Nancy Davenport, Director of Library Services at the District of Columbia Public Library (DCPL), will share her experiences coordinating Picturing America programs within the DC library system. Nancy will share tips for empowering staff to use the collection as a basis for public programming, as well as creating partnerships with schools, community organizations, and local funding agencies.
Do you have tweens at your library, but find they rarely attend programs? Learn why programming for at-risk youth is important, discover what tweens like, and get tips for successful and popular programs. The highly successful MasterPieces program—a collaboration between The University of Oklahoma and The Pioneer Library System geared towards at-risk tweens—will be featured.
This webinar presented an overview of the Charter for Compassion, resources and activities associated with this initiative that can be used in Building Common Ground efforts, including familiarizing librarians with the Twelve Steps to a Compassionate Life Reading Group initiative and model for action.
Join Lisa Sheffield, Adult Services Librarian at the Transylvania County Library in Brevard, North Carolina, to learn more about hosting a viewing and discussion series for adult audiences. Lisa shares her experiences presenting film-based programs, offering a simple program model, and discussing best practices for scheduling the series, finding and working with a scholar/speaker, setting program and audience goals, promoting the series, facilitating each session, and conducting evaluation.
The NEH grant initiative Bridging Cultures Bookshelf: Muslim Journeys will offer 1,000 libraries a collection of 25 books, three documentary films, and other resources to encourage exploration, conversation, understanding, and mutual respect between Muslims and non-Muslims alike. Experienced library programming experts will share their experiences presenting “Muslim Journeys” programs during the pilot phase, and offer ideas for submitting a successful grant proposal.
Successful library programs featuring the We the People Bookshelf on “A More Perfect Union.” (Archived)

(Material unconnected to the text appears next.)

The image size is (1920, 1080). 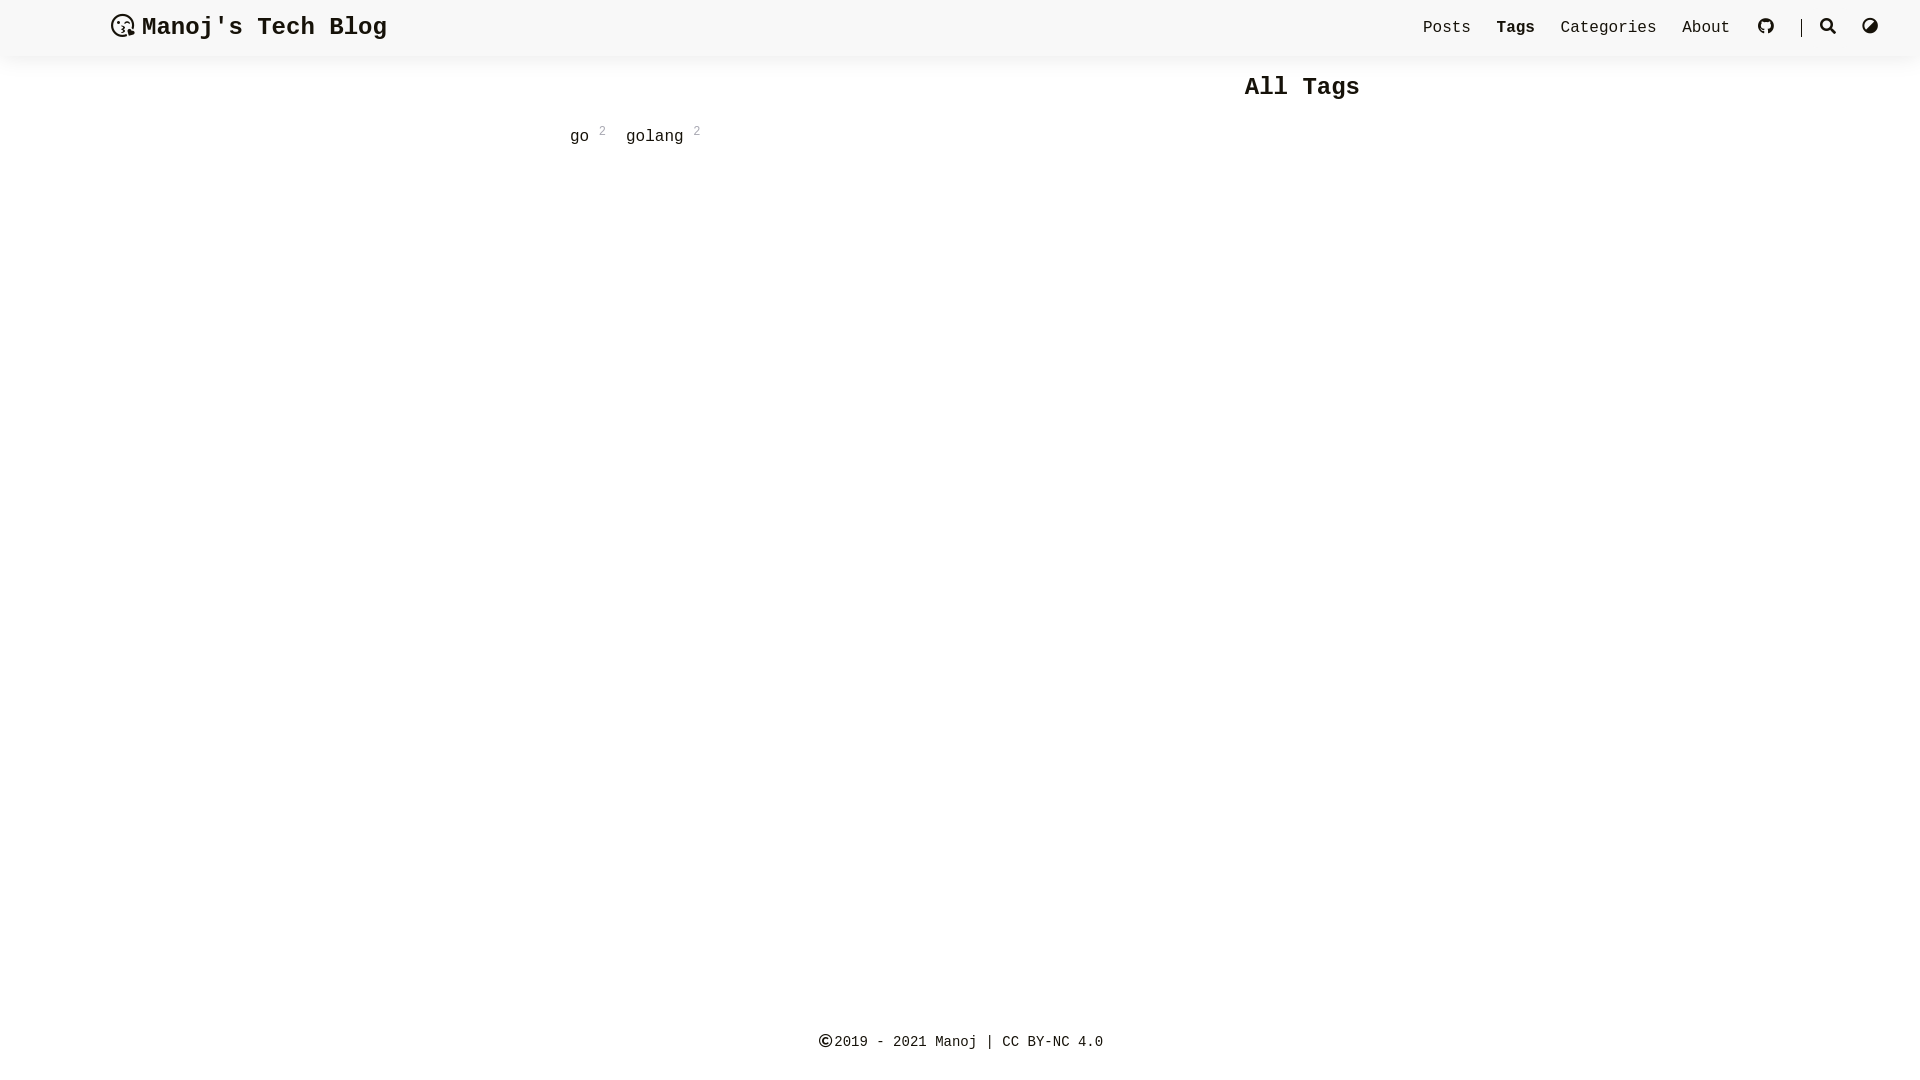 I want to click on About, so click(x=1711, y=28).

Join NEH, the ALA Public Programs Office and fellow Bookshelf grantees for an online learning session that will get you started in putting together fantastic public programming featuring the We the People Bookshelf on “A More Perfect Union.” Librarians serving K-8 and high school audiences give a sneak preview of their programs plans, and representatives from NEH’s EDSITEment present some of the valuable lesson and program planning resources available for several of the Bookshelf titles.
“The R.O.A.D. I Travel: A Program Model for School Libraries” will explore how an Indianapolis middle school library partnered with other organizations to develop an innovative genealogy unit for eighth-graders. The program was recognized with ALA’s 2014 Sara Jaffarian School Library Program Award for Exemplary Humanities Programming.
Nancy Davenport, Director of Library Services at the District of Columbia Public Library (DCPL), shares her experiences with using the Picturing America program within the DC library system.
Visual Thinking Strategies (VTS) is a structured, widely respected, research-based method of looking at art that enables participants to develop esthetic and language literacy and critical thinking skills. It provides a simple yet powerful technique that librarians can utilize not just in conducting Picturing America discussion programs, but throughout their careers. Join Oren Slozberg, Executive Director of Visual Thinking Strategies, for an introductory overview of VTS using Picturing America images as a basis for discussion.
Francis Feeley, school librarian at the Inter-American Magnet School, Chicago, and winner of the 2012 Sara Jaffarian Award, will present his winning model for humanities programming in the school library. Sponsored by the ALA Cultural Communities Fund.